##### INFORMATION
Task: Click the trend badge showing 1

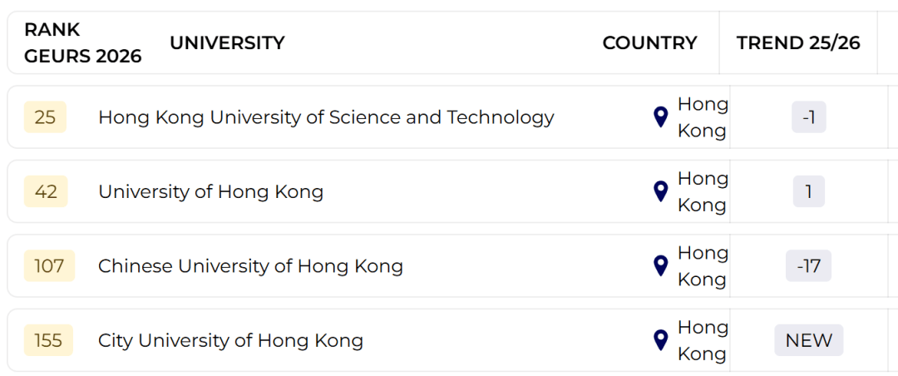Action: pos(808,192)
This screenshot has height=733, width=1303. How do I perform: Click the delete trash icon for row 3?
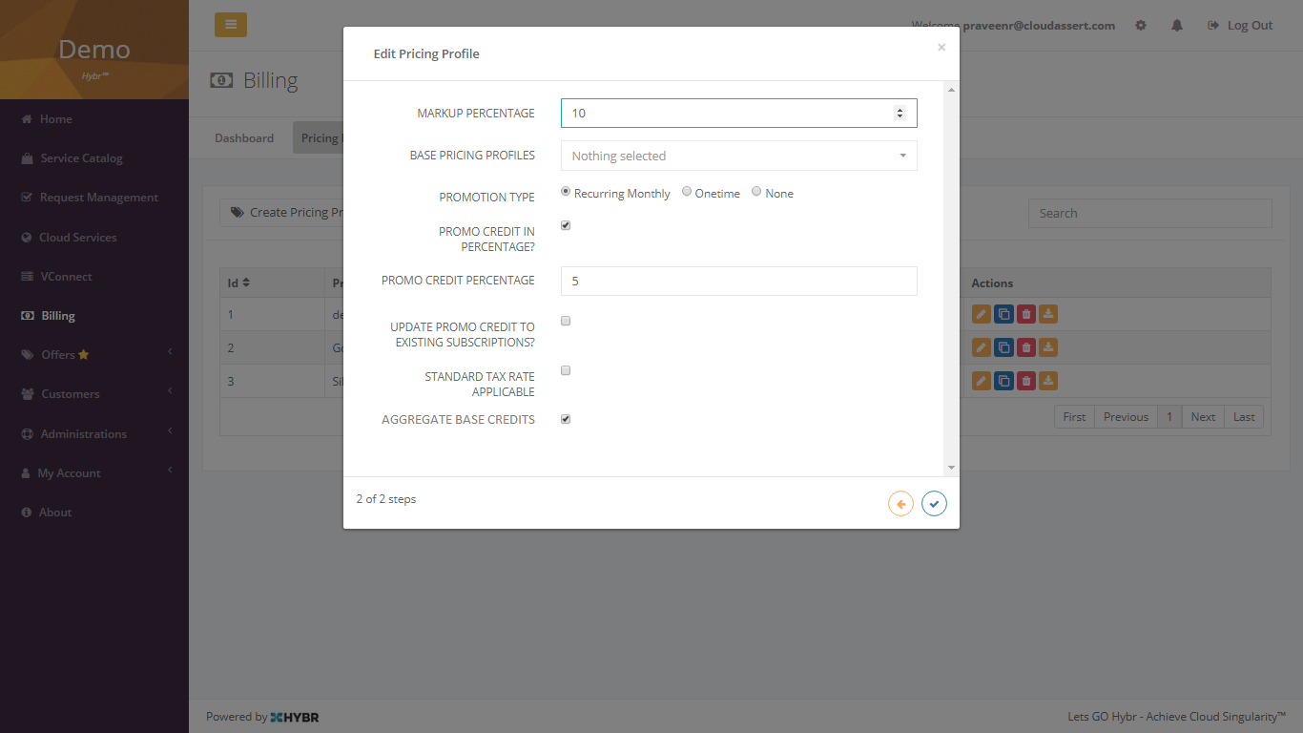[1025, 380]
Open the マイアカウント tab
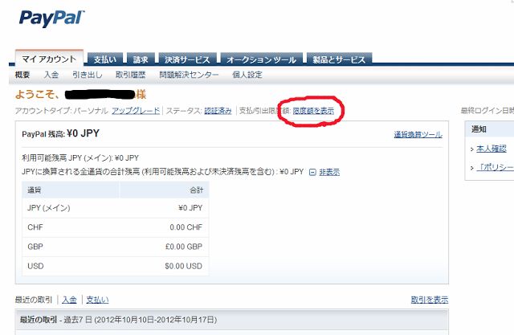Screen dimensions: 514x335 (49, 59)

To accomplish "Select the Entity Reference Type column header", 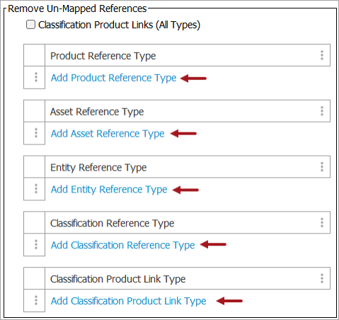I will (188, 167).
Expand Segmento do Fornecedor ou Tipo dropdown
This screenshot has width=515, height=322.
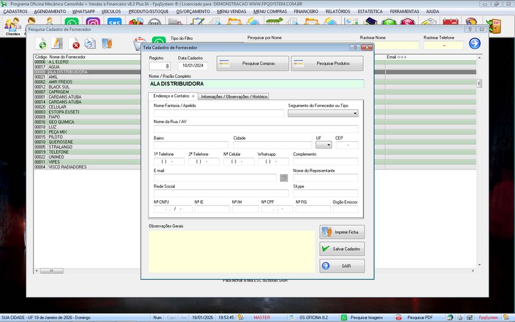pyautogui.click(x=355, y=113)
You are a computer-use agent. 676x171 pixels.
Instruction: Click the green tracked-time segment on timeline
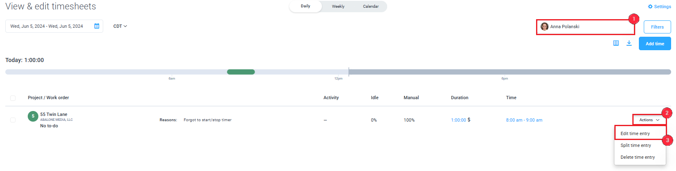tap(241, 72)
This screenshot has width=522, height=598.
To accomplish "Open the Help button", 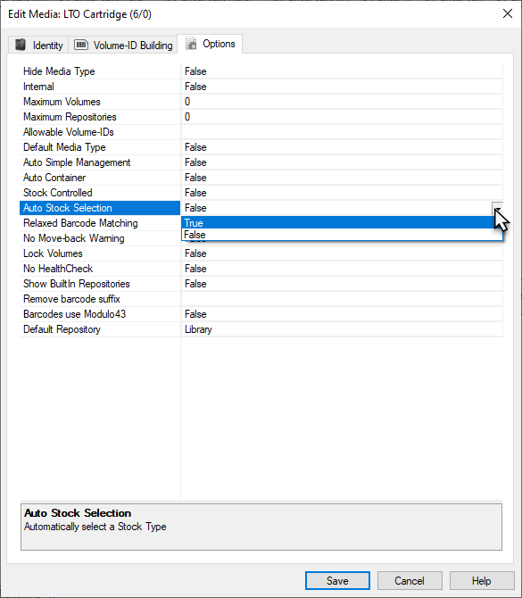I will [482, 580].
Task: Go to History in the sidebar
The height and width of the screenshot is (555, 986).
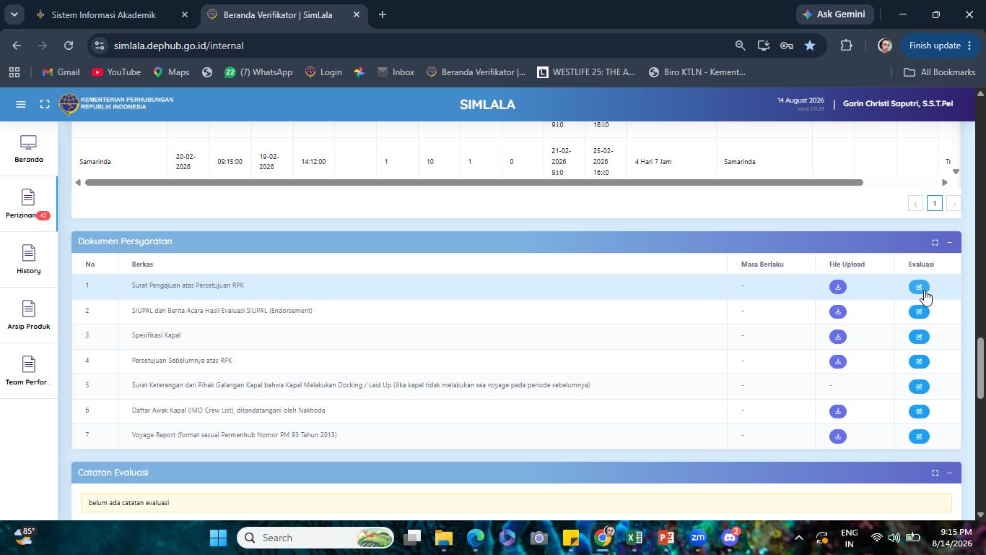Action: [x=28, y=259]
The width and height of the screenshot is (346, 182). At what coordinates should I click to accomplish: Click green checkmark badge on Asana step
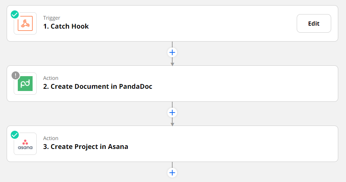[15, 135]
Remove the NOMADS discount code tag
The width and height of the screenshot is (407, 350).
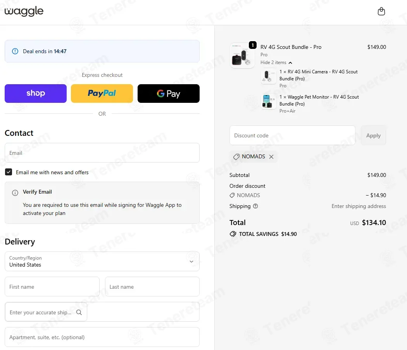pos(271,157)
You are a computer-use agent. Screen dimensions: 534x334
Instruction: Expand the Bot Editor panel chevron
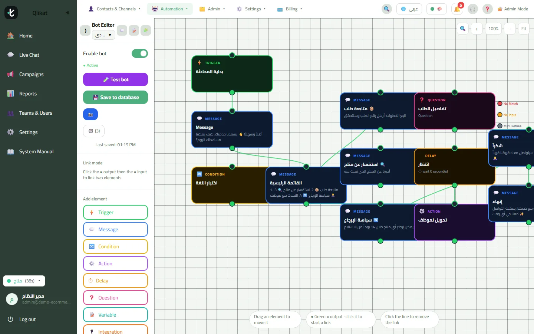tap(85, 30)
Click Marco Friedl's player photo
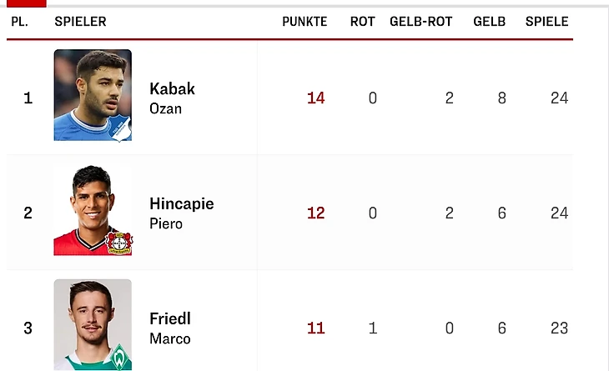 [x=93, y=323]
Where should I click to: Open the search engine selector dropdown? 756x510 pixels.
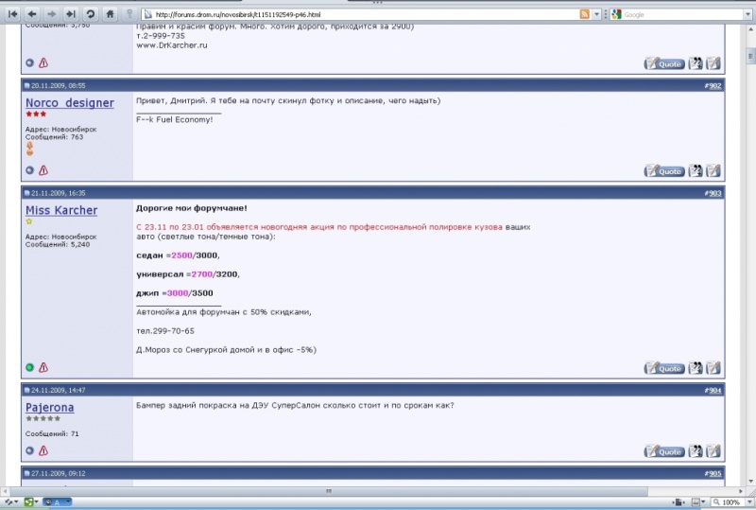click(617, 14)
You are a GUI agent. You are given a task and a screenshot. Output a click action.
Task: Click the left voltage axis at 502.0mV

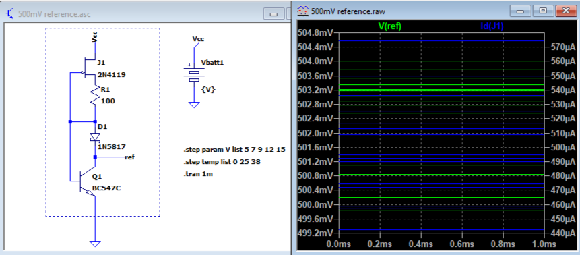[x=315, y=133]
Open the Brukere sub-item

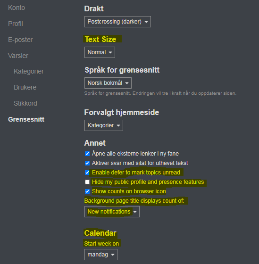pyautogui.click(x=25, y=87)
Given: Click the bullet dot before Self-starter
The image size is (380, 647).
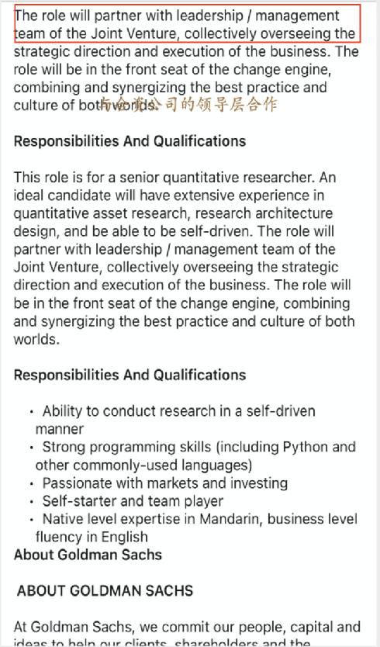Looking at the screenshot, I should [x=31, y=502].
##########
Throughout the data above, copy all lines where the word "agent" is found.

• **RESPONSE TO THIS TASK**:
You are a computer-use agent. 676x171 pixels.
You are a computer-use agent. Screen dimensions: 534x334
You are a GUI agent. You are given a task and a screenshot. Output a click action.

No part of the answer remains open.